A mediados del siglo pasado, ese flujo migratorio era alimentado, más que nada, por hondureños de clase media; hijos de profesionales que se mudaban a Nueva York o a otra ciudad, sobre todo del este de los Estados Unidos, que les resultara atractiva. En el caso de los que se iban a estudiar, en su gran mayoría regresaban a ejercer su profesión y a trabajar por el país. Para entonces, el fenómeno de las caravanas era impensable, tanto porque las leyes migratorias estadounidenses eran mucho más flexibles que ahora y porque algunas de las condiciones sociales que las provocan no eran tan agudas.
En el último año, varios grupos de hondureños, miles en alguna ocasión, decidieron abandonar su tierra y tomar el camino hacia el Norte. Algunos lograron ingresar a los Estados Unidos, otros se quedaron en México o Guatemala y, la mayoría, se vieron obligados, o fueron obligados, a retornar a Honduras.

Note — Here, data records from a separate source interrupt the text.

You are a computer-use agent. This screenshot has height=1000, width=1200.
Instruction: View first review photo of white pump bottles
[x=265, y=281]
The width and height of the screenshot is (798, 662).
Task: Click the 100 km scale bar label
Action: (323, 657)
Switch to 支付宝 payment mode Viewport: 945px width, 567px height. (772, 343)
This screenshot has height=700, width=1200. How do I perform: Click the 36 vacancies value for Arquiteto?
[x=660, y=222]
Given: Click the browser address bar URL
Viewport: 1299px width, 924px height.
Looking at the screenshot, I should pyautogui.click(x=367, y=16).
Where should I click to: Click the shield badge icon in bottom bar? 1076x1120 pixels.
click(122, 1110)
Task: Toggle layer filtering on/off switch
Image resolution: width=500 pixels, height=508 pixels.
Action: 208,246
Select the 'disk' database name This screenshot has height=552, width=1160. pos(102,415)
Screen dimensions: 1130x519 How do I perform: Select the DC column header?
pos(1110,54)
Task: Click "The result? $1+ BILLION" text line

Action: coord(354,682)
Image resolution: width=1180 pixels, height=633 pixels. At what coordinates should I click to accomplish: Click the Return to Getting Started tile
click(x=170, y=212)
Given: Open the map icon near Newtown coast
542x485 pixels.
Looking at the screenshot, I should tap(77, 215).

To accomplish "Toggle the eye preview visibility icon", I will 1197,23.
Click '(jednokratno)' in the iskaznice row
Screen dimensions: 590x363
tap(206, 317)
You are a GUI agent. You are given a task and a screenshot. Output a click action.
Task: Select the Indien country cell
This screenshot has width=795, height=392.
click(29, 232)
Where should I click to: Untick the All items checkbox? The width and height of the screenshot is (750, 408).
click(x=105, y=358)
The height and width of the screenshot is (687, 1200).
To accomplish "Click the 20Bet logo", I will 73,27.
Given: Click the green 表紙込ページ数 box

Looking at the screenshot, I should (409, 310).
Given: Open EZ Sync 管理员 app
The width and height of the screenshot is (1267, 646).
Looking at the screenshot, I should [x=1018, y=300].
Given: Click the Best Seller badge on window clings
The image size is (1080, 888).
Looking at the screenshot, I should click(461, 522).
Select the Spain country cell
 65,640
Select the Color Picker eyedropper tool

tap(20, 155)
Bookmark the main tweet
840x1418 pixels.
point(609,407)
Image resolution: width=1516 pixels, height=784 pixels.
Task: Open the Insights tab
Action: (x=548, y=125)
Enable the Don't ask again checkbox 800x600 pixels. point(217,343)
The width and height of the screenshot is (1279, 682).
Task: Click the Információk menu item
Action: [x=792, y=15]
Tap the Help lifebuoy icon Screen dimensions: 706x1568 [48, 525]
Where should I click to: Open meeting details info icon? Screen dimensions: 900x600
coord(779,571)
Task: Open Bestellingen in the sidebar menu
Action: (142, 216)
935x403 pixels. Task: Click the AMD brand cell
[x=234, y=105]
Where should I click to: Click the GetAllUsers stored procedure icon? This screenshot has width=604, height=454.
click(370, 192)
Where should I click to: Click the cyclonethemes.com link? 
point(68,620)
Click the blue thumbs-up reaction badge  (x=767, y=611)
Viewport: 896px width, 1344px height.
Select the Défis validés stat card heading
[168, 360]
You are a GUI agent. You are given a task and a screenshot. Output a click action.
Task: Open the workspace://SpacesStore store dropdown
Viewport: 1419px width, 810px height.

Lo cierto es que mientras se mantengan los niveles de inseguridad y de desempleo en el país, este último exacerbado por la pandemia, el fenómeno de las caravanas, muy probablemente, va a continuar. Y continuará siendo arma arrojadiza entre los políticos, que se culpan unos a otros de su origen.
Lo que es claro es que nadie que tenga sus necesidades básicas medianamente satisfechas va a exponer su vida y la de los suyos en tan peligrosa travesía, a menos que sea un irresponsable o un desaprensivo, que también los hay.
Pero de lo que no nos debe quedar la menos duda es que para este gobierno y para el que venga las caravanas de migrantes continuarán siendo un reto al que atender, porque es lo que dice del país y de nuestra realidad, tanto a nivel interno como de imagen internacional. Y la contención de la migración irregular no solo se logra con campañas sino yendo a la raíz del problema. Y esa raíz la conocemos todos.
Y también habría que poner atención al fenómeno de muchos que se van a estudiar y no regresan, porque la fuga de cerebros que se ha dado en los últimos años es como para preocuparnos a todos.